Este pensamento é realmente
interessante. Mas, e apesar de não contrariar a sua lógica, há uma informação
falsa nestas afirmações, um erro, que um historiador não devia dar: «Em 1017,
os pais ensinaram aos seus filhos (…) como ler a Bíblia».
Recuemos a 1017!
Há
mil anos, não era possível ir a uma livraria comprar a Bíblia traduzida na
nossa língua. Não havia livrarias. Só existiam livros nos mosteiros,
escritos e/ou copiados à mão pelos monges, pois faltavam mais de quatro séculos
para a imprensa ser inventada.
Em
1017, 99% das pessoas não sabia ler, nem sequer o que era um livro. As Bíblias
que se guardavam nos mosteiros estavam escritas em hebraico, grego ou latim e,
além dos clérigos instruídos (porque os havia ignorantes), ninguém sabia ler
nelas, nem sequer os membros das casas reais. Na Idade Média, havia uma ordem
considerada divina: a nobreza, que se dedicava à guerra; o clero, que se dedicava
à religião e à cultura (as duas coisas andavam ligadas); o povo, que se
dedicava ao trabalho agrícola. Ou seja: mesmo a nobreza deixava a leitura da
Bíblia a cargo do clero e orientava-se pelas pregações deste. Os camponeses,
que ensinavam os seus filhos a plantar trigo, viviam aterrorizados com o pecado
e o inferno e conheceriam apenas algumas histórias da Bíblia, as que lhes eram
contadas pelos padres.
Tanto quanto sei, a leitura da
Bíblia em família só surgiu na época moderna, ou seja, a partir do século
XVIII, e mais entre os Protestantes, resultado da Reforma Luterana que, aliás,
coincidiu, no tempo, com a invenção da imprensa. As ideias de Lutero nunca
teriam atingido tanta popularidade, se não fossem difundidas pela invenção de
Gutenberg. A Bíblia de Lutero, traduzida em alemão (e a que se seguiriam outras
traduções), deu início a uma verdadeira revolução, pois, pela primeira vez,
qualquer pessoa (que soubesse ler e, no século XVI, já eram mais do que no XI) podia
ter acesso às Escrituras Sagradas e interpretá-las à sua maneira.

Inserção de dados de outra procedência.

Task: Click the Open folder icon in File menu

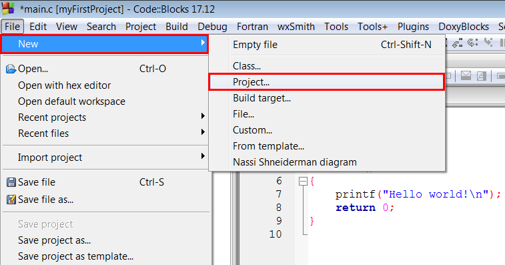Action: click(11, 69)
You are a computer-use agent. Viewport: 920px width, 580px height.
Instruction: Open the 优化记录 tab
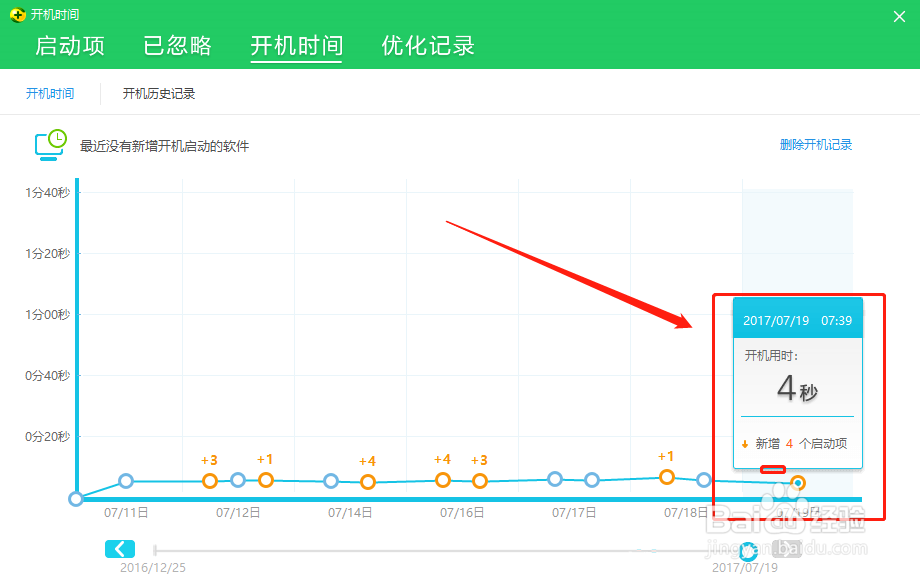pos(428,46)
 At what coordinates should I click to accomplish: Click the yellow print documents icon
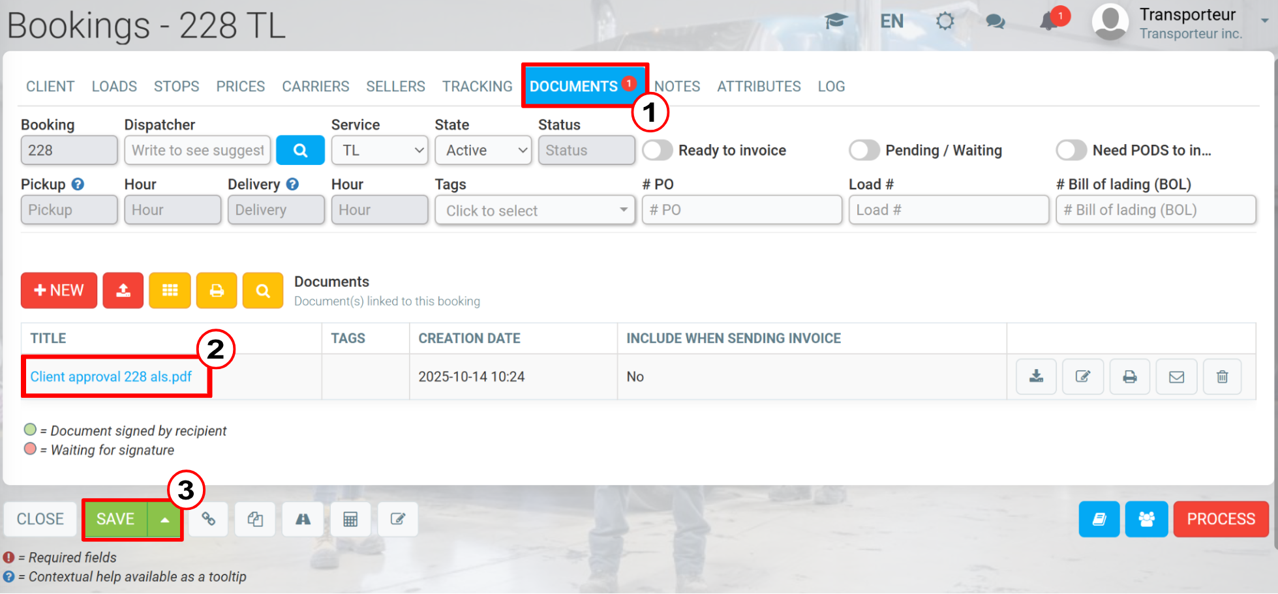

Dizer que os pais ensinavam os
filhos a ler na Bíblia, no século XI, é, por isso, uma expressão muito infeliz
deste notável historiador.
Bem observado, Cristina.
ResponderEliminarTalvez a intenção do Yuval não tivesse tanto relação com a bíblia livro mas com a necessidade de aprender a rezar segundo os conceitos bíblicos. Mas fica registado o deslize do autor e a perspicácia de quem manifestamente "percebe da poda". ;)
Também pensei nisso, caro amigo. Sim, os pais ensinavam os filhos a rezar. E deviam conhecer algumas histórias da Bíblia, que lhes contavam, pelo menos, no Natal e na Páscoa. Mas Yuval Harari não devia ter dito "ler na Bíblia" porque induz em erro pessoas que não tenham conhecimentos históricos.